The Department of Veterans Affairs (VA) has announced plans to reorganize the management structure of the Veterans Health Administration (VHA). The aim is to improve health care for veterans, empower local hospital directors, remove redundant layers of bureaucracy, and ensure consistent application of VA policies across all medical facilities.
Congress has been briefed on this initiative, with official notification scheduled for tomorrow. The department expects to announce specific organizational and personnel changes in early 2026. These changes will be implemented over the following 18 to 24 months.
The decision follows several independent reviews by the VA’s Inspector General and the Government Accountability Office (GAO), which have pointed out weaknesses in VHA governance. These reviews identified issues such as overlapping responsibilities among middle managers that slow down decision-making and create obstacles in serving veterans.
According to the reorganization plan, the VHA Central Office will focus on setting policy goals and managing financial oversight and compliance. Operations Centers and Veterans Integrated Service Networks (VISNs) will develop operational, quality, and performance standards based on guidance from the Central Office. This new structure is intended to provide clearer direction and greater decision-making authority for VA Health Care Systems, which include more than 170 medical centers and nearly 1,200 outpatient sites.

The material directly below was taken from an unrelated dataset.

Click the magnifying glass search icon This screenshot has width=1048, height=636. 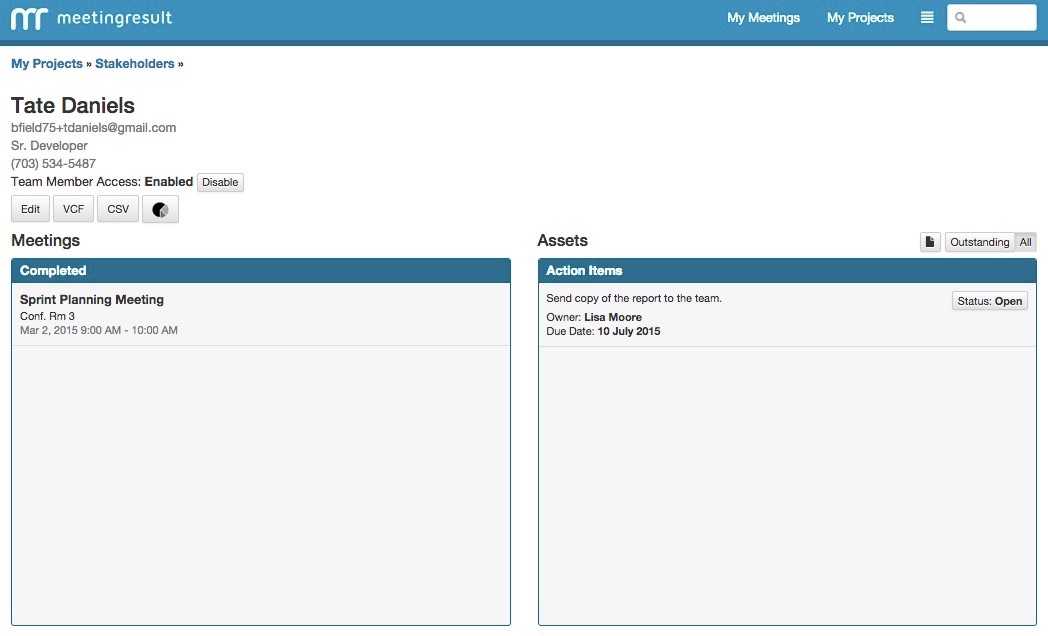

There will be no changes to staffing or operations at VA medical centers and clinics as a result of this reorganization. The initiative does not involve reducing staff levels at VHA, nor does it anticipate significant changes in overall staffing once complete.
VA Secretary Doug Collins said: “The current VHA leadership structure is riddled with redundancies that slow decision making, sow confusion and create competing priorities. In other words, when everyone’s in charge of everything, no one’s in charge of anything. Under a reorganized VHA, policymakers will set policy, regional leaders will focus on implementing those policies, and clinical leaders will focus on what they do best: taking great care of Veterans.”
Several reports have called for structural reforms within VHA:
- A September 2016 GAO report stated that recent internal and external reviews identified deficiencies in VHA's organizational structure requiring significant restructuring.
- An October 2016 GAO report found that VHA lacked an effective oversight process for ensuring progress toward strategic goals.
- A March 31, 2025 review by the VA Office of Inspector General noted that VISN structures lacked clearly defined roles and standardized responsibilities.
- The VA Office of Inspector General’s semiannual report covering April to September 2023 highlighted how weaknesses in governance affected program performance.
- An August 19, 2021 OIG report suggested improvements could be made regarding governance related to staffing models.
- A June 19, 2019 GAO report emphasized the need for improved oversight and clearer roles within regional networks.
- On June 30, 2016, the Commission on Care recommended a new governance model for VHA.
The planned reorganization seeks to address these findings by clarifying roles within VHA leadership while maintaining its workforce dedicated to veteran care.